Glance at Old Prices

3 May 1943 Daily Advertiser (Wagga Wagga)

(By Will Carter)  

Whilst not disposed to justify racketeering in wartime it must be accepted that warfare limits imports and so creates an acute shortage in many lines of merchandise and shortage always increases prices.

It may be interesting to glance at prices current in some of the early settlements not so very far from Wagga in 1860 when the latter town was much less pretentious than it is today Taking Tumut first, we find neither wheat nor oats were available at Christmas time.

Corn sold at 8/ per bushel, bran 2/6 per bushel, flour £4/15/ per bag of 200 lbs., potatoes £20 per ton. bread l/6 per 2lb. loaf, butter 2/. and eggs 1/8 per dozen. 

Kiandra

The prices quoted apply to the gold rush period when goods had to be packed on horses to the wild goldfield.

Flour 6d per lb. or £50 per ton; oats 18/ per bushel, corn 20/ per bushel, bran 12/.

At one period flour was retailed to the diggers at 1/ per pint, whilst one enterprising individual who hailed from Adelong sold hot soup to the freezing miners at 1/ per pint, the same stimulating preparation being made from discarded heads of sheep at the local slaughter yard. 

The prices of all other commodities were relatively high. 

Gundagai 

At Gundagai we find beef quoted at 4d per lb., whilst mutton sold at 6d, prices that probably obtained at Tumut and Adelong at the same time.

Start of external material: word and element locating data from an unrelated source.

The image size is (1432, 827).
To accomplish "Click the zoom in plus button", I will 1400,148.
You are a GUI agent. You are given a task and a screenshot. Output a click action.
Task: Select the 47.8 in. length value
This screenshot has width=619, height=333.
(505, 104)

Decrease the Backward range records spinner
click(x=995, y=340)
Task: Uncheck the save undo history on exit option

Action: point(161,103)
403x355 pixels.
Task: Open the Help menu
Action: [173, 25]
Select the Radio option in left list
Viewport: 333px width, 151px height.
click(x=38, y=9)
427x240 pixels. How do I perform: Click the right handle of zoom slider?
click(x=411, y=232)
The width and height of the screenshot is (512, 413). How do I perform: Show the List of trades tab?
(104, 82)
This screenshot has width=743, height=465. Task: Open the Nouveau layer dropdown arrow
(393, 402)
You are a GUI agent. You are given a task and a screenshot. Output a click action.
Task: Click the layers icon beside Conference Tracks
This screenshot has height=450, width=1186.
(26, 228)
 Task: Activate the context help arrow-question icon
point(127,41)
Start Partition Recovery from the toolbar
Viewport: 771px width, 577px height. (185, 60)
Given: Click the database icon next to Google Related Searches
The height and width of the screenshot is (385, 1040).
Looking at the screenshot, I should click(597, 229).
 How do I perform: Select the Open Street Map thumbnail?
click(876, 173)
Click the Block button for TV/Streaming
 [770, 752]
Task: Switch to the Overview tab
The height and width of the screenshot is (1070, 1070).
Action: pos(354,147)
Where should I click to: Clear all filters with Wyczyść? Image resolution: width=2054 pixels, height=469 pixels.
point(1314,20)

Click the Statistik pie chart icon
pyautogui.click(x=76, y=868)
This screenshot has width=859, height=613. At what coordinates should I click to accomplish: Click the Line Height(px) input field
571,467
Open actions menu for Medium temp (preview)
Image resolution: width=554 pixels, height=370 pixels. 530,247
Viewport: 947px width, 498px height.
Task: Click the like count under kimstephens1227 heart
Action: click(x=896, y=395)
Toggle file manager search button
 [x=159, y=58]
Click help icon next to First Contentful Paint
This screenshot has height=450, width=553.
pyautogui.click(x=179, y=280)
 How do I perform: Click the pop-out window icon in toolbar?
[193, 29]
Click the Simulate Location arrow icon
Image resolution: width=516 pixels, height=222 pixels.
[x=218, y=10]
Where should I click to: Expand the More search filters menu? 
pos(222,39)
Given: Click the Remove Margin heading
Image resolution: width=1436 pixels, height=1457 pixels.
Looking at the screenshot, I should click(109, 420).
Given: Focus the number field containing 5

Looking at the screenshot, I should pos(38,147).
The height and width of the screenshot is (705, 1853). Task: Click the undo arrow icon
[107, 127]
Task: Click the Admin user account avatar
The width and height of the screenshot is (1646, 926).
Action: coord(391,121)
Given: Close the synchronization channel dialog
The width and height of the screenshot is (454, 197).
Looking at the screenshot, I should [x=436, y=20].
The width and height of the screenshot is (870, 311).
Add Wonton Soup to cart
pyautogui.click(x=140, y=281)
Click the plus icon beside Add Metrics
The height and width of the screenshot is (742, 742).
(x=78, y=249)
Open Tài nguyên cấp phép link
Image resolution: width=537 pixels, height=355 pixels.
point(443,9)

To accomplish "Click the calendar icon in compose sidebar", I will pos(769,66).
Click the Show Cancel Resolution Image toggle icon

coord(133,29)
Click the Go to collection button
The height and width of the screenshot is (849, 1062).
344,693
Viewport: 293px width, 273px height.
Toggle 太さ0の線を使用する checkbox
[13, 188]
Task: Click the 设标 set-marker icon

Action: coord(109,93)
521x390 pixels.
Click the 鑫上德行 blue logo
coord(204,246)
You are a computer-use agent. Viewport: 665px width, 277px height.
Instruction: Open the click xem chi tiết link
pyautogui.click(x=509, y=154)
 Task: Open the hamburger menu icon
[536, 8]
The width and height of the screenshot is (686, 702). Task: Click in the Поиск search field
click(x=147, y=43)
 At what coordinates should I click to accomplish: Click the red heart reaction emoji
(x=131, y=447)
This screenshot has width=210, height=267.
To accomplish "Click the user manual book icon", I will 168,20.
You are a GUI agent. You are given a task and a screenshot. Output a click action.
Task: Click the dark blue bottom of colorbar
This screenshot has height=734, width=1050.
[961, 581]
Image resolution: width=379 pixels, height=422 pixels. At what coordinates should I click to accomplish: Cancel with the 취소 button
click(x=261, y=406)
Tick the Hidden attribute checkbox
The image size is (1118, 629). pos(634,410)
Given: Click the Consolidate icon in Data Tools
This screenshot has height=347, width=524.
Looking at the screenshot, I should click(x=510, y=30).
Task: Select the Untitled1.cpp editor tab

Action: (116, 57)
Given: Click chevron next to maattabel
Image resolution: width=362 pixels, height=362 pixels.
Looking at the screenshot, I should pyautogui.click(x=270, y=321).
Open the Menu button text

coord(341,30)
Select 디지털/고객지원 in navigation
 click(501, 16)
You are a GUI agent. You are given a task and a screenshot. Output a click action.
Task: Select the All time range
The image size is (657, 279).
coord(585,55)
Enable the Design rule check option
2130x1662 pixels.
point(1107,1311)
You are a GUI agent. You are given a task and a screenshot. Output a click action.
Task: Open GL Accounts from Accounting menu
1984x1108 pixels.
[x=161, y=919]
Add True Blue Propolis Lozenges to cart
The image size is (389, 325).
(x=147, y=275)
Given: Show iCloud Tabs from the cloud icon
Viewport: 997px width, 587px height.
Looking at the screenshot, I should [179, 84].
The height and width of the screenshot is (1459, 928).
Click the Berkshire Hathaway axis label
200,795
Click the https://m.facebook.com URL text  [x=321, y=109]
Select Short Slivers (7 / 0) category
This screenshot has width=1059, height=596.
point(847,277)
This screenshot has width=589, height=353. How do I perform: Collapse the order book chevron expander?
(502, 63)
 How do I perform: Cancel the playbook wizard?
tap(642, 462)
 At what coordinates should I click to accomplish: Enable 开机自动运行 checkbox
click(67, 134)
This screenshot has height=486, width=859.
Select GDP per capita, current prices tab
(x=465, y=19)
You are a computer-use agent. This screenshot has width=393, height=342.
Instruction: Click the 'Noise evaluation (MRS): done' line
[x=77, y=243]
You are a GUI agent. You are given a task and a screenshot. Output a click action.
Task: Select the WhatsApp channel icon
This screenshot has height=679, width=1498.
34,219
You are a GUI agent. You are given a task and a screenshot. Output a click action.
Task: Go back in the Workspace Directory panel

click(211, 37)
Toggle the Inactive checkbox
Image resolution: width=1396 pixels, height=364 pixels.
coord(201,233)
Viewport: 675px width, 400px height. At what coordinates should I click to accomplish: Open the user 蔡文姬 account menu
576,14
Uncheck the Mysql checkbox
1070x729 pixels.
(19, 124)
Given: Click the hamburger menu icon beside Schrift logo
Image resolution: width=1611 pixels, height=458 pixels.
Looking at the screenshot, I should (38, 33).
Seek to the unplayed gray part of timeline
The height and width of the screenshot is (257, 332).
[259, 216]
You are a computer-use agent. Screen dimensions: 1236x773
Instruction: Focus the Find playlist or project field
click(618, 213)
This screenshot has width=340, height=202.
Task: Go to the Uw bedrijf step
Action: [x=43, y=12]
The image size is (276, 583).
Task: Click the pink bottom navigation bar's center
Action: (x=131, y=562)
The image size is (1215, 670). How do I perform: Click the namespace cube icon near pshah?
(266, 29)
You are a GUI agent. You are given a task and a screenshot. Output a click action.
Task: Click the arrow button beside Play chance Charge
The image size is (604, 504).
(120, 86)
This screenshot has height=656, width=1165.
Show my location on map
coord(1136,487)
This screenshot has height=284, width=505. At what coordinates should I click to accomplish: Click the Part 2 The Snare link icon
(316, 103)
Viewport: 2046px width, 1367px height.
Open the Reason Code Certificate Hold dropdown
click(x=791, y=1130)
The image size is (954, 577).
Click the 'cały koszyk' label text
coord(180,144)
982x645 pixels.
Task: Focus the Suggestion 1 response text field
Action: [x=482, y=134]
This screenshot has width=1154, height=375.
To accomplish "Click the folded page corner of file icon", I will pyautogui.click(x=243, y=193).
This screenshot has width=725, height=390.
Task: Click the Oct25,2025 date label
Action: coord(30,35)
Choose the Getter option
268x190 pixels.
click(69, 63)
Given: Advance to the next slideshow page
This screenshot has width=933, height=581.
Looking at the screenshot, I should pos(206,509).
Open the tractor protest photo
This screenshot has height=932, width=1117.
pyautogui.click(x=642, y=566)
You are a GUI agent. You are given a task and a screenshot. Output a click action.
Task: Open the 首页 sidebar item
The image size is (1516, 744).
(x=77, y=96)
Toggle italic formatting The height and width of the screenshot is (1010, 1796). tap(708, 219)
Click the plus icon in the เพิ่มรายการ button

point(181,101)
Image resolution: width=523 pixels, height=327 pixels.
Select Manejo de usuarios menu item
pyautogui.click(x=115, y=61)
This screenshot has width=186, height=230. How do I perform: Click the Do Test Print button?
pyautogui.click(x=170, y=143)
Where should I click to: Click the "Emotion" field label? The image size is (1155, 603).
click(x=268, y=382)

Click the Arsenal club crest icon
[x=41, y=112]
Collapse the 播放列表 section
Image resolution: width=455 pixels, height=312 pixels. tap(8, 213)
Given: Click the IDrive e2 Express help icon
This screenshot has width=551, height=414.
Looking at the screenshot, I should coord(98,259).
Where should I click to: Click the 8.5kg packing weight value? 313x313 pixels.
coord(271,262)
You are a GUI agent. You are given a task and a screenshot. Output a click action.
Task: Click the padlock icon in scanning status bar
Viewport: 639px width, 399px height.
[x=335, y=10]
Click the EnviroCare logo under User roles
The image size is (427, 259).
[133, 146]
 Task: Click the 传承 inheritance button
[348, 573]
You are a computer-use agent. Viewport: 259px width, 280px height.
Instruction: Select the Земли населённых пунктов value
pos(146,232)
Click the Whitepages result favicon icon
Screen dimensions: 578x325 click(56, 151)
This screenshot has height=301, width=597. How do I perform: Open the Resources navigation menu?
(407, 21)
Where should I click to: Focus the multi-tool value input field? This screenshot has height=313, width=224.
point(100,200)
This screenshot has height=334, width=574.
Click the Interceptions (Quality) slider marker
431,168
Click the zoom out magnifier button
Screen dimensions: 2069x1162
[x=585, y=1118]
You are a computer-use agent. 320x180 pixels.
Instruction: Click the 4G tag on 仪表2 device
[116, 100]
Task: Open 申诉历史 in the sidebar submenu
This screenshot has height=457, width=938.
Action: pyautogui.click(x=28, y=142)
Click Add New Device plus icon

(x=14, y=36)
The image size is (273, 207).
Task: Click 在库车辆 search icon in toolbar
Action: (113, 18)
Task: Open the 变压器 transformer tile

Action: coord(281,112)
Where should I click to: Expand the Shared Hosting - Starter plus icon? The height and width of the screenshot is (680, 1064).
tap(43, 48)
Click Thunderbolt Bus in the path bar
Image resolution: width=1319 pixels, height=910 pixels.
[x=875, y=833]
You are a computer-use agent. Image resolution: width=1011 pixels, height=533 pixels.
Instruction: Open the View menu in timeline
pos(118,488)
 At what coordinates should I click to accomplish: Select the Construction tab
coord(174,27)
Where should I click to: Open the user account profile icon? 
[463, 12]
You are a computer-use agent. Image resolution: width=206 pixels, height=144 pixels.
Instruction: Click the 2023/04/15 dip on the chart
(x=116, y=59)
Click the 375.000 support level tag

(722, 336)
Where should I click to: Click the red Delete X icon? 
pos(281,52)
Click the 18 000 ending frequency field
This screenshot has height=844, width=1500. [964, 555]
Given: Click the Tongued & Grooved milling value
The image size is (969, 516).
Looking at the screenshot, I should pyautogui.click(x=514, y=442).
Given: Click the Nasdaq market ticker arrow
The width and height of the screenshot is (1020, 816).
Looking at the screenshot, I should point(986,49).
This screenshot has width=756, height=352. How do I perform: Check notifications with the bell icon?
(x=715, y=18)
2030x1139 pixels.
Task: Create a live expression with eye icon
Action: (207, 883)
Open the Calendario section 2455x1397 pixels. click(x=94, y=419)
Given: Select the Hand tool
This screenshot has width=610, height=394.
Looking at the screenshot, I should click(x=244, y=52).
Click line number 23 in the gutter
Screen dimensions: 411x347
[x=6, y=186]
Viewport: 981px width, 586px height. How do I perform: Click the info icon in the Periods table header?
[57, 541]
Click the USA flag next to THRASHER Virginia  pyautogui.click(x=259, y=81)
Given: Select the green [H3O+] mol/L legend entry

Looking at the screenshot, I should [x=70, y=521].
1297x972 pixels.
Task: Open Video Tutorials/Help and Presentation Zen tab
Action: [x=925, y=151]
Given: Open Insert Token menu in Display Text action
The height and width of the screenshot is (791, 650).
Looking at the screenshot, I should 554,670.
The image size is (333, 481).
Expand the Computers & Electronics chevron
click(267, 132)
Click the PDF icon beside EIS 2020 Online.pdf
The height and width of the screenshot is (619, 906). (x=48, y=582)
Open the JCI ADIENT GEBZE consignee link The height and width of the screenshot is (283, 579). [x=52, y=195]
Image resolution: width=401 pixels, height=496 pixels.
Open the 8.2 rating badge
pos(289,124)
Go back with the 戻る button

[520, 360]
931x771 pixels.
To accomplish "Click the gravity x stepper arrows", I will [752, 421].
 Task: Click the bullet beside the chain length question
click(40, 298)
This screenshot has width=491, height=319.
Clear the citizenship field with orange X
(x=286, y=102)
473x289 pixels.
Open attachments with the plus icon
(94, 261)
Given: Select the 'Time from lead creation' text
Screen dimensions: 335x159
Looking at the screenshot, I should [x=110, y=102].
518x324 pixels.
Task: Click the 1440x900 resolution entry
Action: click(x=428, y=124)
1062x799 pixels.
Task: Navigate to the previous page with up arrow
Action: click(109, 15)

Butter ruled at 2/,eggs at 1/6, potatoes at 20/ per cwt. We find neither wheat nor corm quoted, these being unobtainable then, as at Tumut. 

The Kiandra Goldfield 

As in many other instances elsewhere, Tumut benefited greatly by reason of the discovery of gold at Kiandra in 1860.

It was known at the time as the Snowy River Rush, and in order to get there the gold-seekers had choice of two routes of approach, one via Eden, on the south coast, and the other by way of the Great Southern Road via Gundagai and Tumut. 

The former suited the Victorian influx whilst men from Sydney side found the latter more to their advantage.

The thousands of hungry miners with appetites sharpened by the bitter winter weather conditions in the Alpine settlement had to be fed, and the Tumut farmers were able to demand and obtain excessive prices for their produce, whilst store keepers plied a wonderful trade.

Many of the Tumut pioneer farmers and others had reason to thank Kiandra for their foundation in the field of fortune.

The only trouble was that the field and its operations did not last long enough. In Adelong the alluvial creme was soon exhausted but reefing came to the rescue, and carried things along successfully for many years after Kiandra lacked the reefing-asset.